Cloud-Transformation treibt Cyber-Security voran
Zusätzliche Herausforderungen ergeben sich, wenn mehrere Cloud-Lösungen eingesetzt werden. Immerhin 69 Prozent der Unternehmen setzen auf hybride oder multiple Cloud-Umgebungen, d. h. sie kombinieren Clouds verschiedener Anbieter miteinander. Jede von ihnen ist in die gesamtheitliche Cyber-Security-Strategie einzubinden. Das sucht man noch weitgehend vergebens: Mehr als jeder zweite Studienteilnehmer (54 Prozent) äußerte, die Integration der hybriden Multi-Cloud- und Multi-Cloud-Provider-Umgebungen in die internen IT-Sicherheitsprozesse sei mittelmäßig. Nur ein Drittel (34 Prozent) beschrieb die Integration als hoch. Eine wichtige Säule ist der Aufbau eines Security Incident and Event Management (SIEM). Das SIEM ermöglicht es, die verschiedenen Provider zu steuern und die verschiedenen Cloud-Umgebungen in die unternehmenseigenen Security-Prozesse einzubinden.
Detection-and-Response-Fähigkeiten ausbaufähig
Sehr beunruhigend ist, dass das Security-Monitoring häufig noch dezentral organisiert ist. Die Überwachung der gesamten IT-Landschaft ist in solchen Fällen deutlich schwieriger. In der Finanzbranche haben erst 38 Prozent ein zentrales Security-Monitoring im Einsatz. Diese Aufgabe kann beispielsweise durch ein SIEM zentralisiert werden. Es erfasst, überwacht und analysiert Ereignisse aus einer Vielzahl von Quellen im gesamten Unternehmensnetzwerk in Echtzeit. Dadurch können Gefahren erkannt und beseitigt werden, bevor ein Schaden entsteht.

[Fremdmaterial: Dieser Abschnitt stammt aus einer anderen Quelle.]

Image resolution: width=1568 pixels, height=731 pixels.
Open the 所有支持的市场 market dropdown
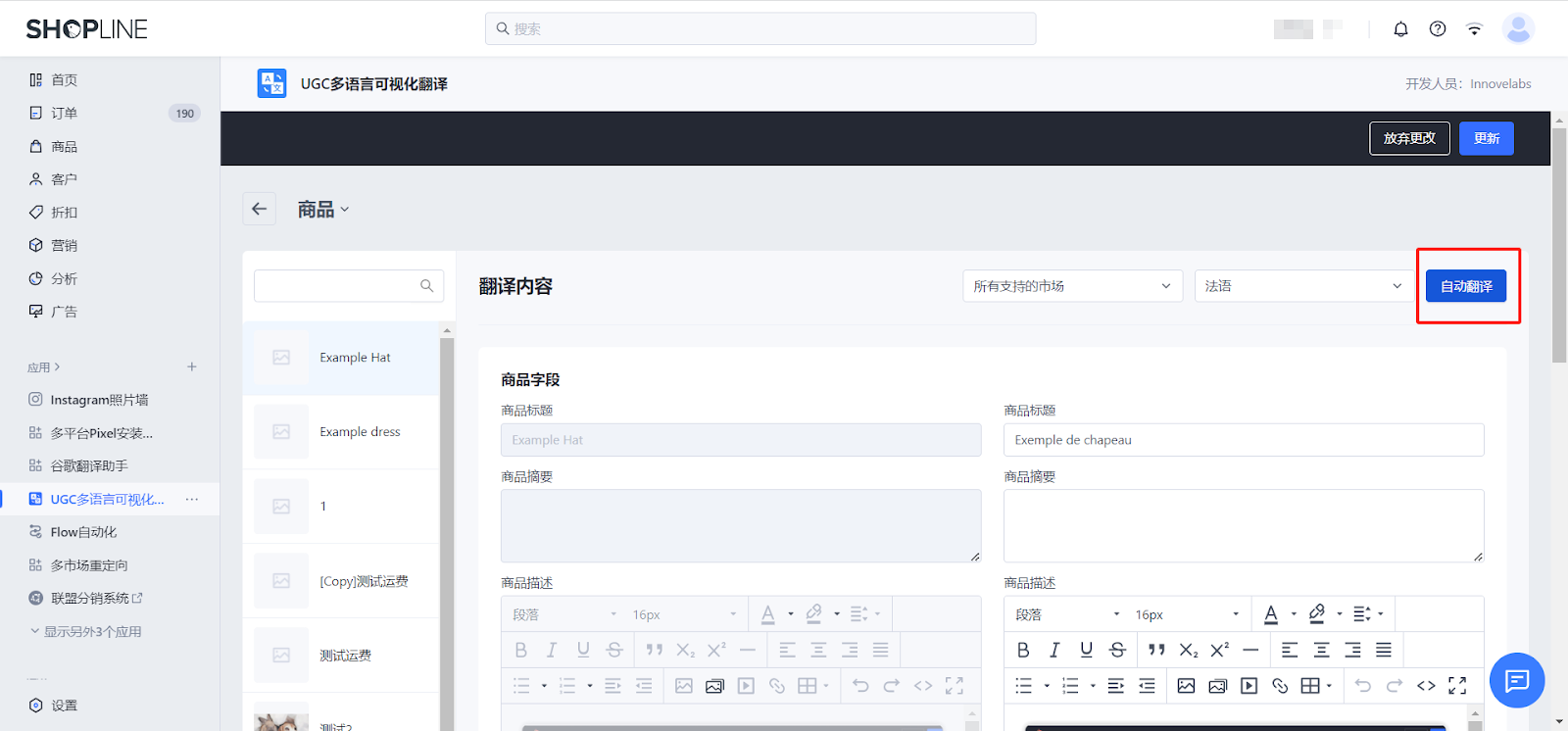[x=1072, y=286]
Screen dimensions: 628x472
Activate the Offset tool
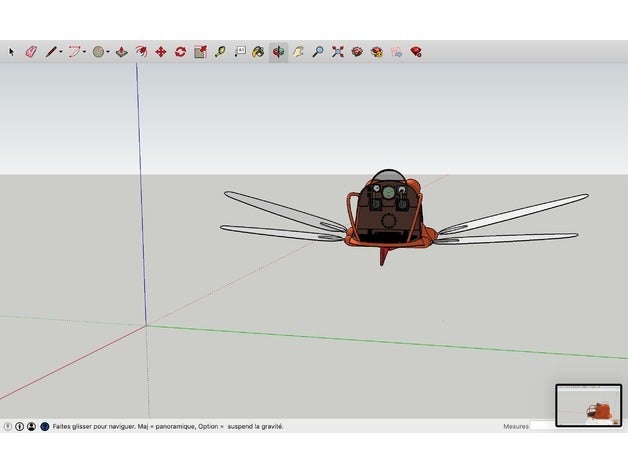coord(141,51)
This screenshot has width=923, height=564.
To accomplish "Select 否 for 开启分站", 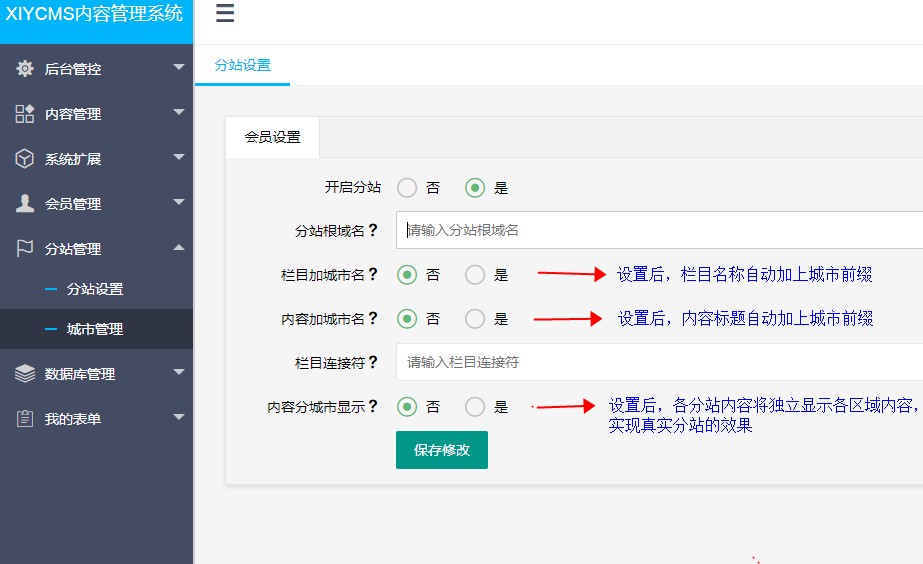I will [407, 188].
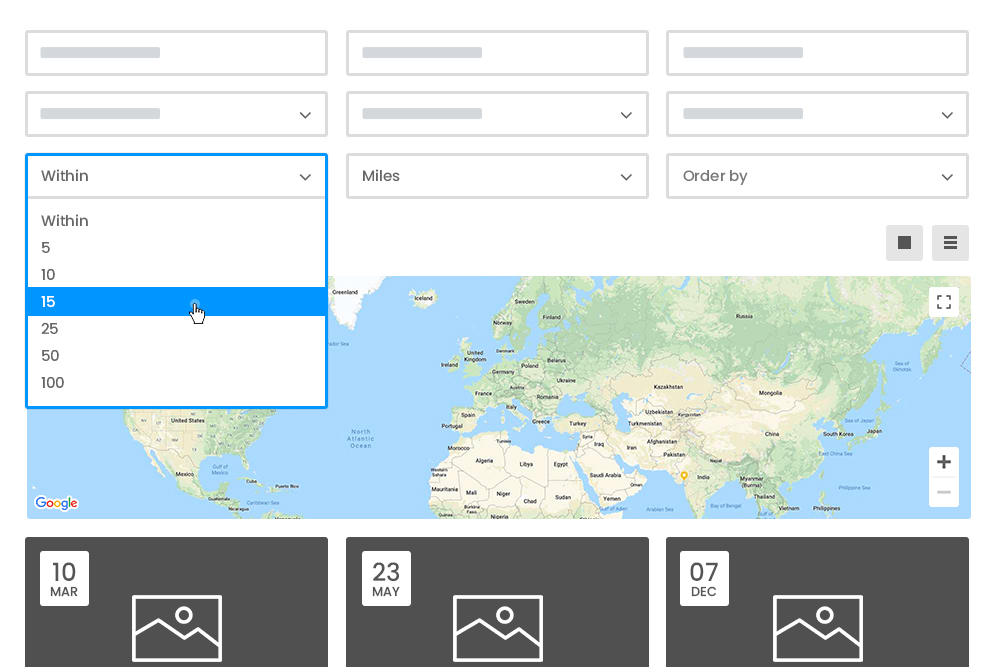Expand the first dropdown in the second row

click(x=176, y=114)
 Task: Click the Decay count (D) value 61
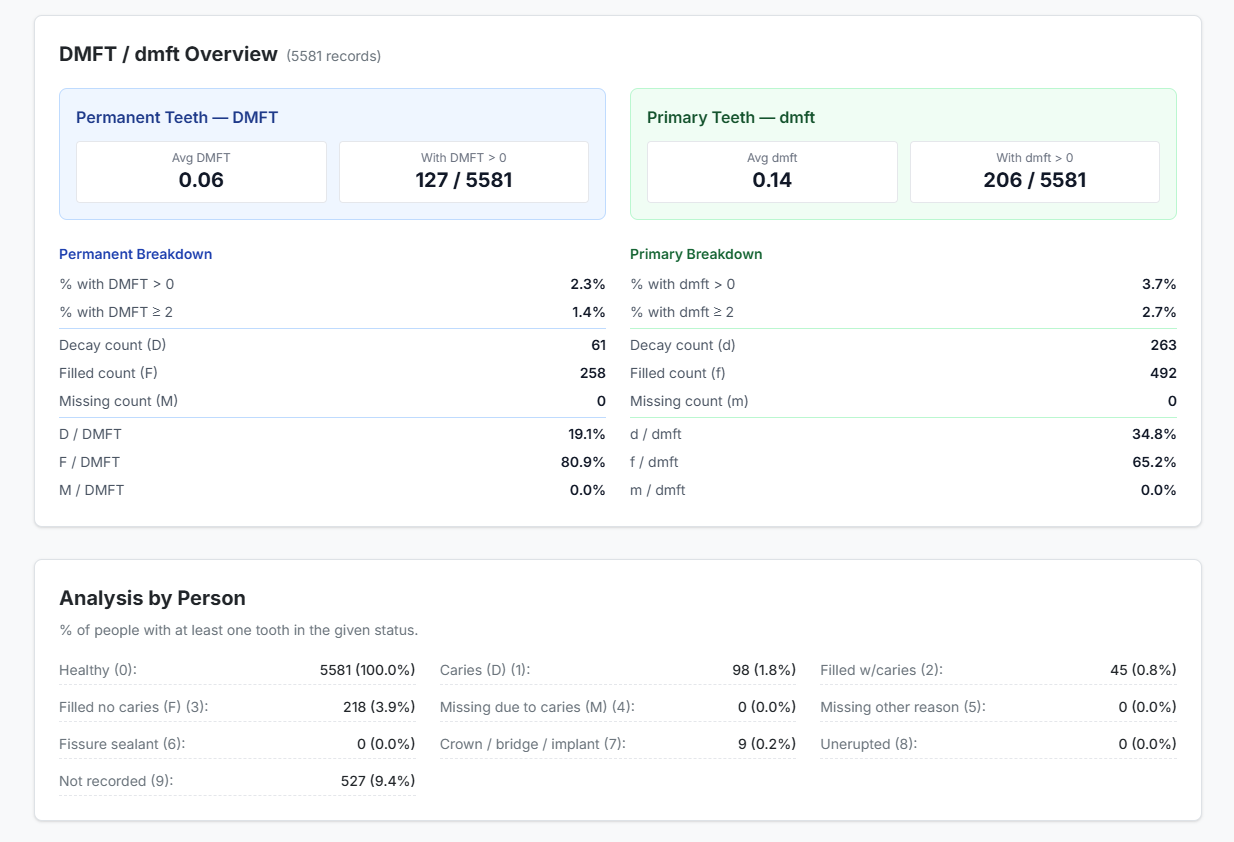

Angesichts der steigenden Bedrohungslage ist es gut, dass 80 Prozent der Unternehmen in den nächsten zwei Jahren den Auf- und Ausbau eines SIEM zum Schwerpunkt machen wollen.
Fazit der Studie
Die Studienergebnisse belegen, dass sich die Finanzdienstleister der steigenden Bedrohung bewusst sind. Und obwohl sie im Vergleich mit anderen Branchen bereits ein hohes Schutzniveau haben, existieren noch gravierende Mängel in der Security-Reife. Positiv zu bewerten ist, dass dies ein Großteil der Teilnehmer erkannt hat und die eigenen Fähigkeiten zur Abwehr von Cyber-Angriffen ausbauen will. Doch höhere Investitionen allein reichen nicht. Banken und Versicherer sollten stärker als bisher auf automatisierte Security-Lösungen sowie durchdachte End-to-End-Konzepte setzen, die von allen gelebt werden.